7. The embodied affirmation of forms of conciseness that consist of abstraction and of oneiric/figurative modalities.
8. The recurrent fundamental importance of 'leaving' - of moving on; of not staying to garner kudos; of not staying to insist/impose in relation to a viewpoint; of moving away and disappearing from sight.
(There are two primary aspects of of the additional expanses that can be seen from the second zone:
The second sphere of action
The semi-group - the nexus of individuals who are travelling into the unknown in the direction of Love-and-Freedom. )
There is a crucial difference between the depth-line of the vantage, and the view seen from the vantage. Ultimately what is fundamental is the view from the vantage: however the depth-line also has a high level of importance.
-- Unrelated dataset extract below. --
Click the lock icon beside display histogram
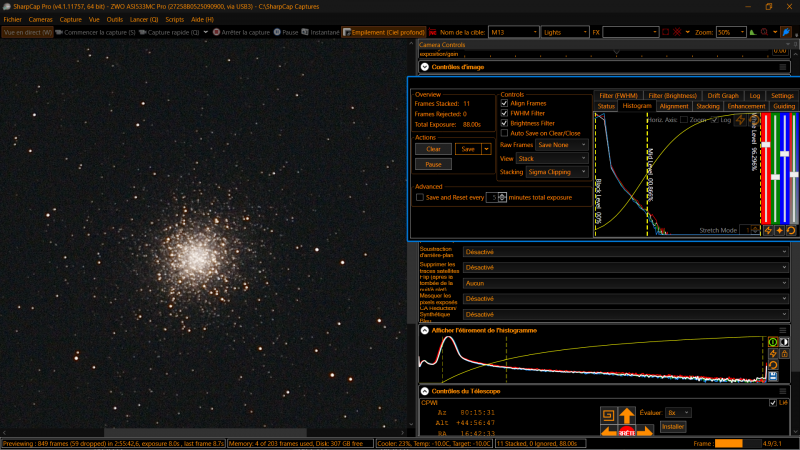[785, 353]
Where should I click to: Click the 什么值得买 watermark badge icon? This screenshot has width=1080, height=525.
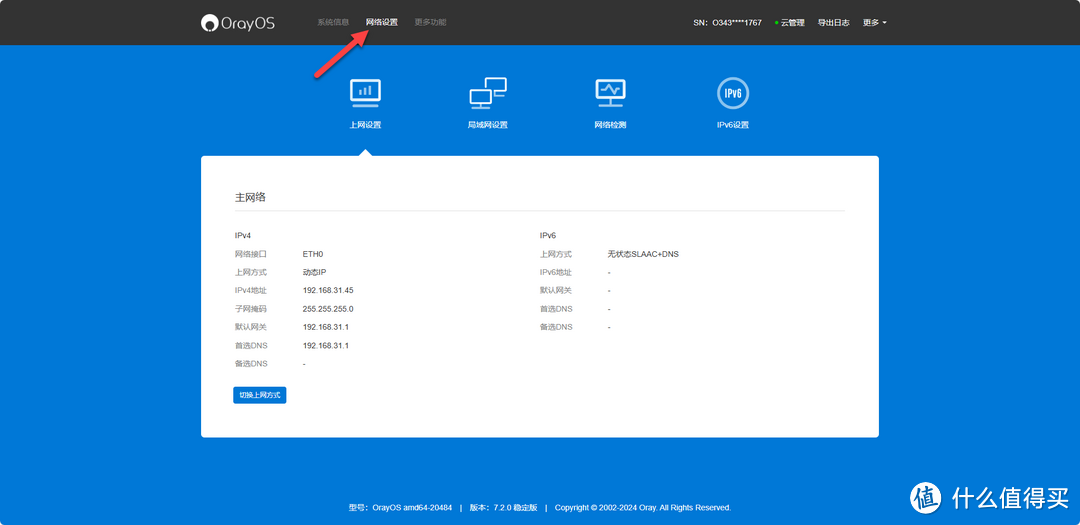pos(927,497)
The elements of the depth-line are the following:
1. The journey into the Americas - and settlement of the Americas - that took place around 20,000 to 30,000 years ago. Here it is important that there are no technological features of Siberian shamanism that prevent its back-permeation to 30,000 years ago (the oldest musical instruments which have been found are from 40,000 years in the past), so that the tendency is for the image of the 'caveman' to be entirely undermined in connection with this spectacular adventure of exploration and migration. This does not mean that any assumption can be made about the peoples who undertook it, but it does mean that another 'spiritual and cultural modality' insists, as opposed to that of the club-wielding dweller-in-caves.
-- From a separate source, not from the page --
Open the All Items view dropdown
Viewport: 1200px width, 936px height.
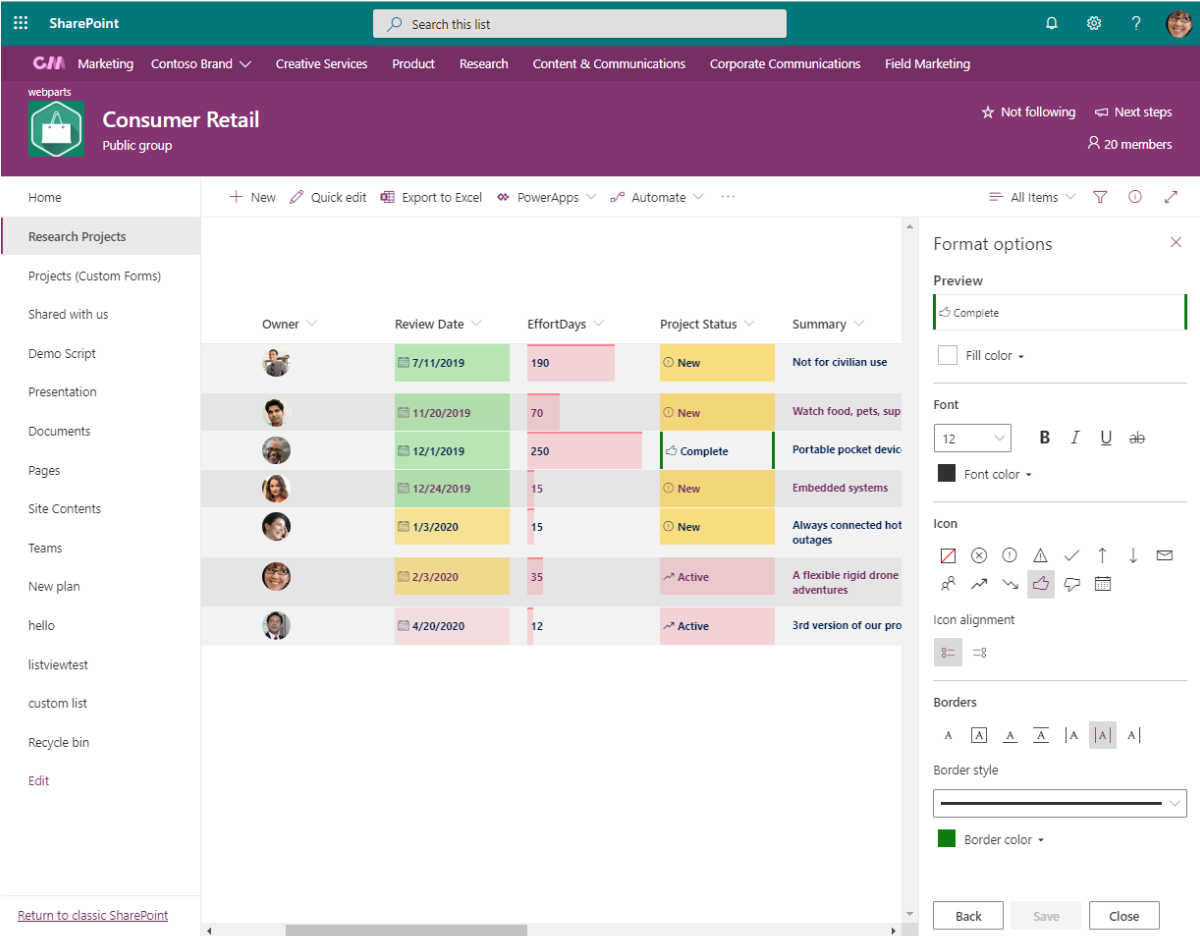coord(1032,197)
2. The civilisations from 5000 years ago such as Norte Chico in what is now Peru and the Harrapa in what is now now Pakistan and northwest India: not because these involve cities, but because there are indications that these cultures were less based on war, and imposition of control by destruction, than the urban social formations which followed.
3. The steppe/Siberian/Mongolian nomad (and transhumant) cultures of the last two and a half thousand years.
4. Tao Te Ching, with its reference to a past tradition, which it refers to as 'ancient masters of way' (it is helpful to re-perceive this by replacing 'masters of way' with 'practitioners of metamorphics').
5. The history of recurrent collapses of tyrannical mega-states in Central America. This suggests the functioning of a knowledge of what is wrong with state societies. This is a suggestion of an escape-route which was substantially in effect, but it does not at all entail that those on the path of departure were those who defeated the empires. It seems more likely that those on this escape-path lived a precarious existence, subject to recurrent destruction - but that their presence within the social fabric sowed seeds which were the undoing of the tyrannies.
6. The works of Donner, Castaneda and Abelar. These must be seen as either direct expressions of an extant lineage of metamorphics, tracing its roots to the pre-Colombian era, or as an engagement with the anthropological worlds of the region expressing itself as a new modality of metamorphics. Because of the lucidity and validity of the works the suggestion here, in this second case, would very much be that a planetary unconscious has gone into effect producing visionary works of metaphysics and pragmatics. This leaves the idea that the works are more interesting if the second case applies, than they would be if they were the product of a pre-Colombian lineage.
Characterised across all of its aspects this is the vantage of nomadism. It is the vantage of existence on the definitive terrain, which consists of the planet, and of individuals who are waking their faculties.
The fact that the Sayan mountains are associated with nomadism in the customary sense is the beginnings of an explanation of why this terrain has been chosen as a focal point. The crucial point here is that nomadism in the conventional sense shares the aspect of deterritorialisation, in that the modality of the terrain-nomad involves existence on - and movement across - a terrain, as opposed to existence within a state territory. (This 'non-territorial' attribute is fundamental, but ultimately what is in question is always nomadism in intensity, as opposed to extensive nomadism).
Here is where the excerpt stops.